Former juvenile correctional facility in Texas, United States

The Crockett State School (CSS) was a Texas Youth Commission juvenile correctional facility in Crockett, Texas. The students at the state school had committed various crimes, including truancy, property crimes and crimes against persons. The Crockett State School, located on what was a 125 acre farm, is about 115 mi north of Houston.

==History==
In 1918, the Texas Federation of Colored Women's Clubs (TFCWC) began to petition the state of Texas to create a "state-sponsored home for delinquent girls" and the club would donate the land. A member of the club, Carrie Adams, was very vocal in the need to create a training school for "delinquent black girls." In 1920, the land was purchased by TFCWC. In 1927 the Texas Legislature authorized the establishment youth correctional facility for black girls by the Texas State Board of Control. However, despite the approval, no money was appropriated for the school until 1945. In 1945 the legislature provided funds to build the state school which was first called the Brady State School for Negro Girls. In August 1946 the State Board of Control entered into a lease agreement with the Federal Government of the United States so the State of Texas could use a former prisoner of war camp in McCulloch County, near Brady. In February 1947 the Brady State School for Negro Girls opened; until the opening of Brady, there were no correctional facilities that admitted black girls. In 1949 the State Youth Development Council took control of the Brady facility.

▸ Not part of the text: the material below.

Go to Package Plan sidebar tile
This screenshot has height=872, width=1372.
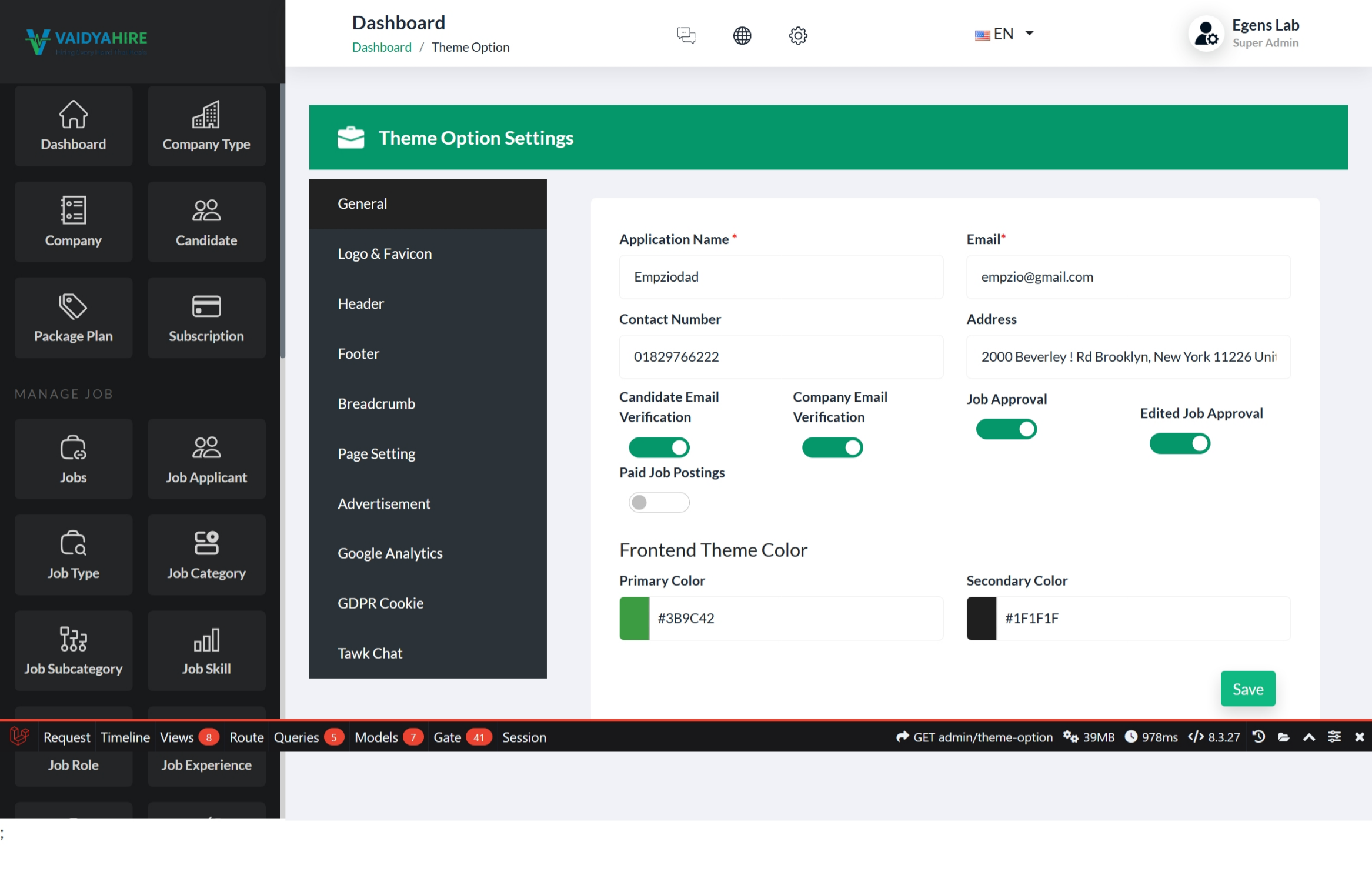click(73, 318)

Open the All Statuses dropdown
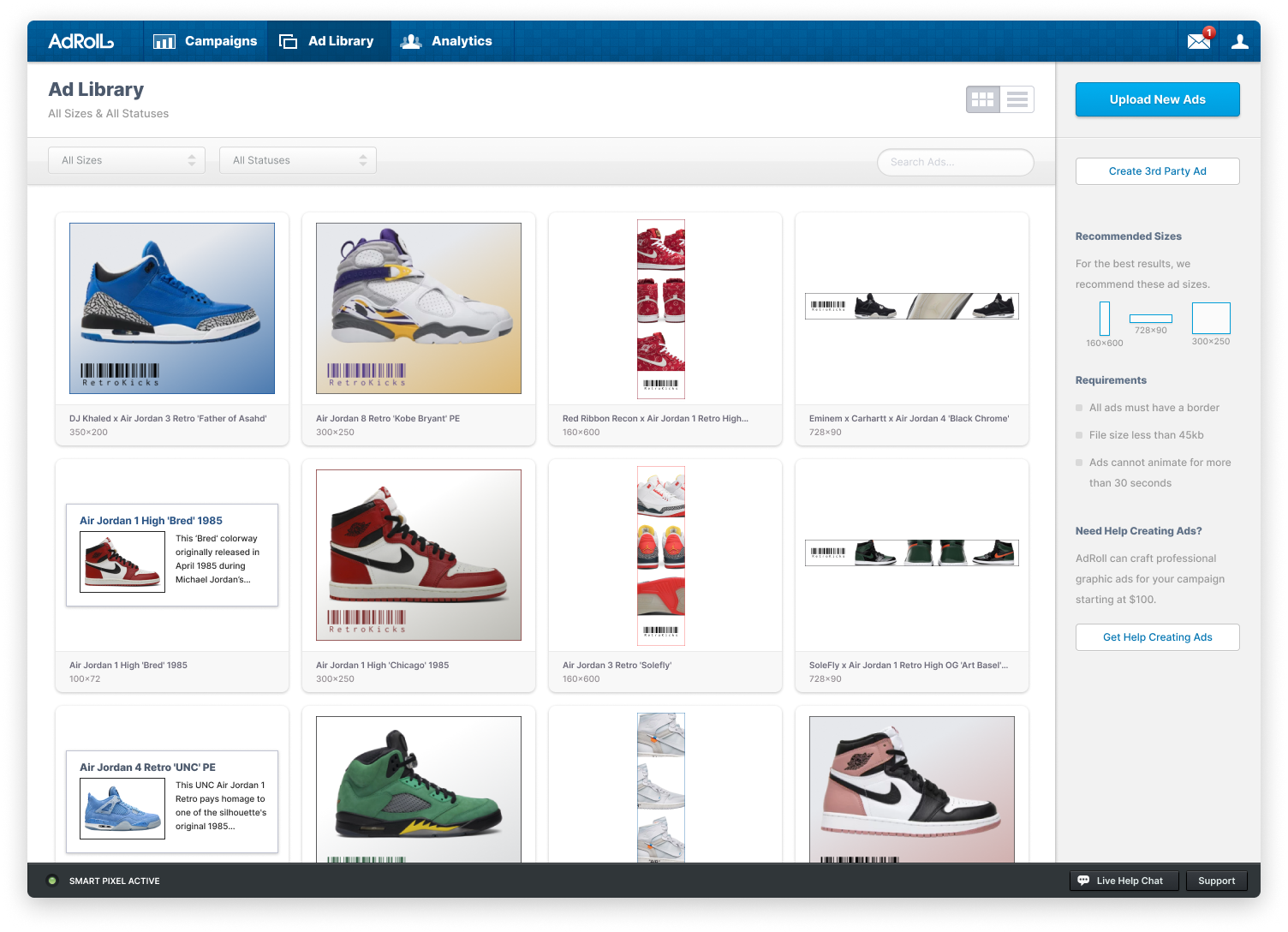(298, 160)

In 1950 the State of Texas moved the black girls' state school to a former farm in Houston County, near Crockett, establishing the Colored Girls Training School at Crockett. The state moved the girls so the state could cut costs and so the girls could be closer to an African-American population. In 1957 the state school was placed under the control of the Texas Youth Council (now the Texas Youth Commission). The state school was integrated in 1966, and so its name changed to Crockett State School for Girls. The juvenile facility closed in 1972. The facility, renamed to the Crockett State Home on December 13, 1973, was then used as a house and educational center for dependent and neglected children. In 1975 the youth home operations stopped, and the Crockett State School re-opened as a juvenile correctional facility for boys. In 1979 the Gatesville State School closed, and Crockett took some students previously at Gatesville.

On Monday March 16, 2009, a 14-year-old boy incarcerated in Crockett hanged himself with his underwear in his room.

On June 3, 2011, the TYC announced that the facility would close by August 31, 2011, due to budget cuts.